A partir de aquel día adquirí la costumbre de escribirme y responderme, al menos, un par de cartas a la semana. Conforme conocía a las gentes del pueblo, gustaba de especular con la identidad oculta de mi asesino. La primavera comenzó muy divertida gracias a esta lúdica manera de elaborar un diario. Cuando me asaltaba de nuevo el sentido de la realidad y frenaba la pluma con la voz de mi Negro, me agradaba pensar, con la señorita Burden: Don't make me have to pray. Dear God, let me be damned a little longer, a little while, no me obligues a rezar, déjame en pecado un poco más, Dios mío, y comenzaba otra carta:
«Soy un tren imposible, una máquina negra que trepa velocísima por la vertical de un precipicio: y usted cae por él hacia mí».

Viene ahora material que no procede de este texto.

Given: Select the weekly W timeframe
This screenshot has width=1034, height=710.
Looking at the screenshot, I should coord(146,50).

Pero vinieron malos tiempos: la muerte en accidente de Luis Blasco, por ejemplo, el pintor que aún creía en el LSD. Fue extraño, porque apenas lo conocía, pero al enterarme de la trágica noticia -hace ahora dos meses- sólo pude escribir con la voz de mi Negro y amordacé a la señorita Burden. «En Roquedal nadie debe morir», pensaba. «Todo lo que suceda aquí, todo el ruido y la furia, ha de ser ficticio. He venido a Roquedal para iniciar una crónica fantástica de mi vida. Aquí sólo debe ocurrir aquello que se escribe.» Pero no pude dominar mi aprensión a partir de la muerte del pobre Luis.

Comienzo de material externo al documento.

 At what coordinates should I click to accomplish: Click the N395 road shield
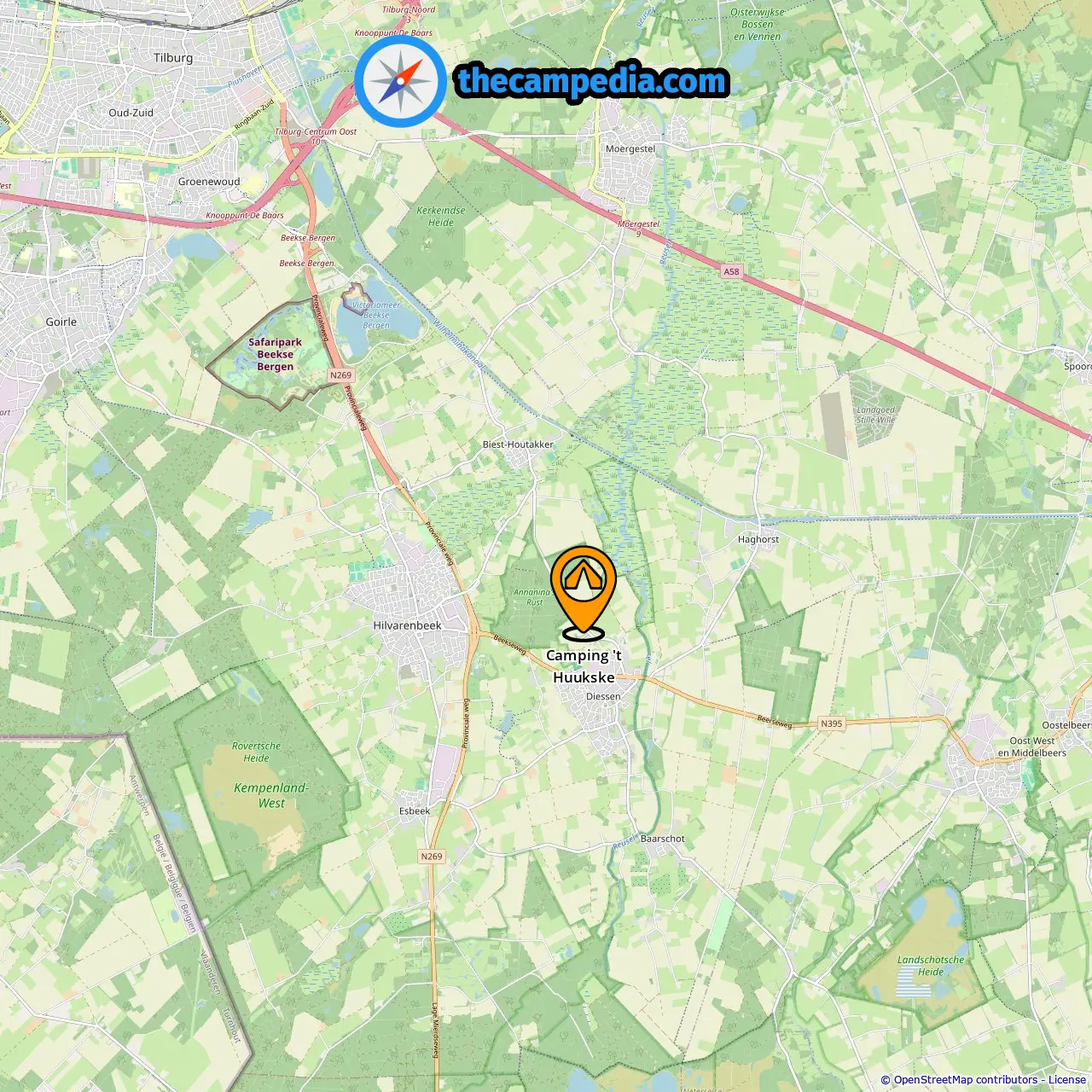(831, 723)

Después regresaron los recuerdos.
El mar, que es una vacilación constante, te contagia. Anoche ya no quise escribir más cartas anónimas. Tampoco quise la luz, y apagué el flexo. Penetraba un poco de resplandor lunar por la ventana, pero no me permitía leer. Sin embargo, mi pereza me impidió devolver los libros a la estantería y permanecí sentada ante ellos, asombrada de lo misteriosos que parecían, apilados en un inútil montón sobre la mesa, cerrados. Pensé: «No. No puedo huir de los recuerdos con fantasías». Y hoy
Estimada señorita, A pesar de su falacia, el juego de la identidad puede resultar interesante en algún momento. Yo no la engaño, pero no puedo impedir que usted se engañe conmigo. Razones tendrá para ello y yo ninguna para desmentirla, ya que su error puede no concluir (es posible que muera equivocada con mi identidad), así que, ¿qué importancia tiene un error que dura toda la vida? Si existen verdades breves, ¿por qué no errores eternos? El hecho ineludible es que va a morir: yo la mataré. Y, sobre esto, ¿qué se puede razonar? He aquí un sencillo ejercicio de lógica.